The moniker of Electronic Dance Music (EDM) covers a ton of ground. The mega-genre holds its roots in the dancefloor with its drum machines pumping dopamine through bouncing crowds. Since the start, electronic music has danced between nearly every genre; disco, synthpop, techno, house music and so forth have all been categorized as EDM, as the genre is so broad. The novelty of electronic sounds was impossibly interesting, and tradition eventually gave way. Really, everyone was curious about where this new kind of sound could lead them. I even found an old video of Canadian jazz legend Oscar Peterson messing around with synths! 

Given the versatility of electronic synthesis and improved methods of music production, there were so many places for musicians to go with their sound. In the ‘70s, artists were testing the limits of their machines to force something new out, but today, everyone has options at their disposal. Along this path, different forms of electronic music have forged their way across the world into popular spaces as well as the underground. 

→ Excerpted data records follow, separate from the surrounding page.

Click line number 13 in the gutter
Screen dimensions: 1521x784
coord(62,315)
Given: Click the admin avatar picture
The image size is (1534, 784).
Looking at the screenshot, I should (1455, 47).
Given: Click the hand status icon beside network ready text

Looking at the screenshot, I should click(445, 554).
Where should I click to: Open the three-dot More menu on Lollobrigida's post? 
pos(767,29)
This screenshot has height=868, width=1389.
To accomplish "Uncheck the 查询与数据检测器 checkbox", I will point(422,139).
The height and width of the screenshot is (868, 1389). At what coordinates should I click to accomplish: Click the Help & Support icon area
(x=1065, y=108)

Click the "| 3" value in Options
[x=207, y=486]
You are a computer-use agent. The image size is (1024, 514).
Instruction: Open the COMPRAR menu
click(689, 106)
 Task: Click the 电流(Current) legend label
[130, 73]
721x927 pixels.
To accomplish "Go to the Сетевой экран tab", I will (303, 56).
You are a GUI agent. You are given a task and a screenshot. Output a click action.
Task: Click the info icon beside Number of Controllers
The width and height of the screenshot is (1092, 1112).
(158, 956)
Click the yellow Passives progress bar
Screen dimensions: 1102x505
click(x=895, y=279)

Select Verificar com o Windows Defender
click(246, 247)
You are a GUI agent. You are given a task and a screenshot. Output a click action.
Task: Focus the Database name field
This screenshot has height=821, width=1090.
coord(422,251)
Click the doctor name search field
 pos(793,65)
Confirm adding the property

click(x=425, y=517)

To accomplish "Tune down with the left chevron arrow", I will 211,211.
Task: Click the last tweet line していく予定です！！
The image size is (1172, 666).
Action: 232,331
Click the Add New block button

The discography of Daft Punk is a fantastic showcase of how electronic dance music has evolved since the 2000s. They started off with hip-hop and punk-inspired four-to-the-floor beats involving heavy syncopation and generous sample use. Their first record, “Homework”, has a lot of super eccentric and experimental tracks going on, like “Rollin’” and “Scratchin”. This song goes on for seven and a half minutes and sounds freaking odd. The first semblance of something that might be called a melody comes in at around the two-minute mark in the form of an extremely distorted bass. I think it sounds sick, but it isn’t exactly radio-friendly. The name of the track suits it well, as if they were just messing around and seeing what random sounds they could conjure. To me, this is the essence of early EDM. Daft Punk follows in the steps of Kraftwerk before them, making some raw and wild music. Over time, the band jump-started the trend of EDM into mainstream media. Discovery was more accessibly dancy and club-friendly, while Random Access Memories was radio-friendly as hell.

Despite the influence of Daft Punk, it is important to note that electronic music has always diverged into many countless categories. The number of genres included in this umbrella is uncountable. Within the same name, we have techno rave bangers alongside “Take on Me” by a-ha. Today, everything has its place within certain spaces. Currently, EDM has taken hold of club culture, with remixes or collaborations with popular pop artists. EDM can be found almost anywhere from festivals, to parties, and even somewhere as local as Stages. To me, this is the wonder of electronic music. Everyone can enjoy it, and everyone you know likely has. It has found its way into our souls, inspiring us, firing us up, and bringing us back down to earth. We should learn from electronic music as it will evolve for as long as we live, never stagnating, always seeking a new frontier.